Hong Kong’s Push to Lure Family Offices
Hong Kong’s push to attract more global investors and family offices is rapidly gaining steam. This week, the nation’s Financial Services Development Council published a report outlining ways to make the island a more attractive hub for global family offices.
FSDC identified four key areas of potential reform, including making the financial licensing system more flexible and transparent, providing favorable tax treatments to foriegn high networth individuals, tailoring educational programs to meet the talent needs of family offices and the establishment of a one-stop service center to help foreign investors set up family offices in Hong Kong.
A few weeks ago, Rex Ho, FSDC New Business Committee member, indicated that these measures were being considered to boost capital flow and job creation in the country. “The reason why we recommend giving tax incentives to family offices for them to base here is to create social benefit to Hong Kong including job opportunity,” he told the Standard.
Hong Kong’s position as the dominant financial hub in Asia is looking increasingly shaky after the implementation of China’s new national security law. According to the Financial Times, rivals such as Tokyo and Singapore are trying to snatch Hong Kong’s crown by offering their own generous incentives.

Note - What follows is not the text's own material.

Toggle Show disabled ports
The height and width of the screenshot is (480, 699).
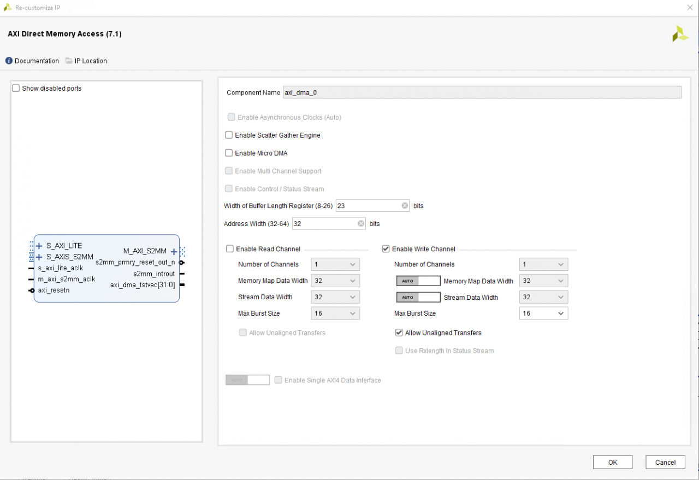[16, 87]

Tokyo recently rolled out visa waivers, tax advice and free office space for finance professionals from Hong Kong. Meanwhile, Singapore has introduced a new corporate structure, known as the Variable Capital Company, to lure the assets of institutions, hedge funds and family offices away from not just Hong Kong, but also the Cayman Islands and Luxembourg.
The ongoing battle between these megacities could make the entire region much more hospitable to the world’s wealthiest families and investors.